[[ Data for this exercise, beginning ]]
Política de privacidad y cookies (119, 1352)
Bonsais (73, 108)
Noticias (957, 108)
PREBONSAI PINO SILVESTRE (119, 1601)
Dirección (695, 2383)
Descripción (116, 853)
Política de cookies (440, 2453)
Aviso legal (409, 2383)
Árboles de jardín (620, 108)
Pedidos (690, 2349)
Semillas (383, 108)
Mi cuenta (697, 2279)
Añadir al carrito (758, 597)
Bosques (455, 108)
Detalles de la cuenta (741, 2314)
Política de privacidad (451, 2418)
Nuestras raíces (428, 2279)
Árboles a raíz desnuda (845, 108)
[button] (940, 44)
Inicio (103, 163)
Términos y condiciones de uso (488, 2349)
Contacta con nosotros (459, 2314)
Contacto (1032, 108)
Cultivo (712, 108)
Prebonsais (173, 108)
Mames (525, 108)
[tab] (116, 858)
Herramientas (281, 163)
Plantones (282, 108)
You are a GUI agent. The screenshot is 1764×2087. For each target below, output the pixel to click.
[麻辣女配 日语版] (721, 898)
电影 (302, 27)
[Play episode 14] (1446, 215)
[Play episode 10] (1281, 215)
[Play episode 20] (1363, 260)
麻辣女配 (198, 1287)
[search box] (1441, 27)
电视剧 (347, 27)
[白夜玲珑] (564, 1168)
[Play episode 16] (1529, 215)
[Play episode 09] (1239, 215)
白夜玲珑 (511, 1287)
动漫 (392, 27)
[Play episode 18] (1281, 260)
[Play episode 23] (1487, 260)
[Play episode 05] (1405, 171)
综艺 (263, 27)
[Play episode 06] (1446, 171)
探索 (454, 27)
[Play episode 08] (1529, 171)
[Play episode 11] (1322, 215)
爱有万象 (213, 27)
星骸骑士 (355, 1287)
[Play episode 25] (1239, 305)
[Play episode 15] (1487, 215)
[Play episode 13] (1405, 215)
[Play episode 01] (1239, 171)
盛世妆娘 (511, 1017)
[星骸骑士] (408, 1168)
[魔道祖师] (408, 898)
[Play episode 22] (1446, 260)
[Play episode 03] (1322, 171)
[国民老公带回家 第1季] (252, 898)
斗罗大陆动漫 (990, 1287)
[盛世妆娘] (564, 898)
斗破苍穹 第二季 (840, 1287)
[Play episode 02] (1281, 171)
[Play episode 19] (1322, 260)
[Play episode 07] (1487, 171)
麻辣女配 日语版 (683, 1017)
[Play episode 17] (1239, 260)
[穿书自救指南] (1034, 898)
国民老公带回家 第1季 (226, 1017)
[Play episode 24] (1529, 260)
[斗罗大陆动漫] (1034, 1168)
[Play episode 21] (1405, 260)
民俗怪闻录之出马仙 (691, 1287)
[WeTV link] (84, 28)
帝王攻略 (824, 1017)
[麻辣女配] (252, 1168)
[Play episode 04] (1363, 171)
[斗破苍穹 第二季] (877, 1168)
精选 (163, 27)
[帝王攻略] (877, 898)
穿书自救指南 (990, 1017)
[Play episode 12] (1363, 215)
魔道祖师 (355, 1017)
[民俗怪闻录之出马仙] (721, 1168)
[[ Data for this exercise, end ]]
What is needed: Could you reproduce all of the material above, exactly as it reads?

Expected answer:
Política de privacidad y cookies (119, 1352)
Bonsais (73, 108)
Noticias (957, 108)
PREBONSAI PINO SILVESTRE (119, 1601)
Dirección (695, 2383)
Descripción (116, 853)
Política de cookies (440, 2453)
Aviso legal (409, 2383)
Árboles de jardín (620, 108)
Pedidos (690, 2349)
Semillas (383, 108)
Mi cuenta (697, 2279)
Añadir al carrito (758, 597)
Bosques (455, 108)
Detalles de la cuenta (741, 2314)
Política de privacidad (451, 2418)
Nuestras raíces (428, 2279)
Árboles a raíz desnuda (845, 108)
[button] (940, 44)
Inicio (103, 163)
Términos y condiciones de uso (488, 2349)
Contacta con nosotros (459, 2314)
Contacto (1032, 108)
Cultivo (712, 108)
Prebonsais (173, 108)
Mames (525, 108)
[tab] (116, 858)
Herramientas (281, 163)
Plantones (282, 108)
You are a GUI agent. The screenshot is 1764×2087. For each target below, output the pixel to click.
[麻辣女配 日语版] (721, 898)
电影 (302, 27)
[Play episode 14] (1446, 215)
[Play episode 10] (1281, 215)
[Play episode 20] (1363, 260)
麻辣女配 (198, 1287)
[search box] (1441, 27)
电视剧 (347, 27)
[白夜玲珑] (564, 1168)
[Play episode 16] (1529, 215)
[Play episode 09] (1239, 215)
白夜玲珑 (511, 1287)
动漫 (392, 27)
[Play episode 18] (1281, 260)
[Play episode 23] (1487, 260)
[Play episode 05] (1405, 171)
综艺 (263, 27)
[Play episode 06] (1446, 171)
探索 (454, 27)
[Play episode 08] (1529, 171)
[Play episode 11] (1322, 215)
爱有万象 (213, 27)
星骸骑士 (355, 1287)
[Play episode 25] (1239, 305)
[Play episode 15] (1487, 215)
[Play episode 13] (1405, 215)
[Play episode 01] (1239, 171)
盛世妆娘 (511, 1017)
[星骸骑士] (408, 1168)
[魔道祖师] (408, 898)
[Play episode 22] (1446, 260)
[Play episode 03] (1322, 171)
[国民老公带回家 第1季] (252, 898)
斗罗大陆动漫 (990, 1287)
[盛世妆娘] (564, 898)
斗破苍穹 第二季 (840, 1287)
[Play episode 02] (1281, 171)
[Play episode 19] (1322, 260)
[Play episode 07] (1487, 171)
麻辣女配 日语版 (683, 1017)
[Play episode 17] (1239, 260)
[穿书自救指南] (1034, 898)
国民老公带回家 第1季 (226, 1017)
[Play episode 24] (1529, 260)
[斗罗大陆动漫] (1034, 1168)
[Play episode 21] (1405, 260)
民俗怪闻录之出马仙 (691, 1287)
[WeTV link] (84, 28)
帝王攻略 (824, 1017)
[麻辣女配] (252, 1168)
[Play episode 04] (1363, 171)
[斗破苍穹 第二季] (877, 1168)
精选 (163, 27)
[帝王攻略] (877, 898)
穿书自救指南 (990, 1017)
[Play episode 12] (1363, 215)
魔道祖师 (355, 1017)
[民俗怪闻录之出马仙] (721, 1168)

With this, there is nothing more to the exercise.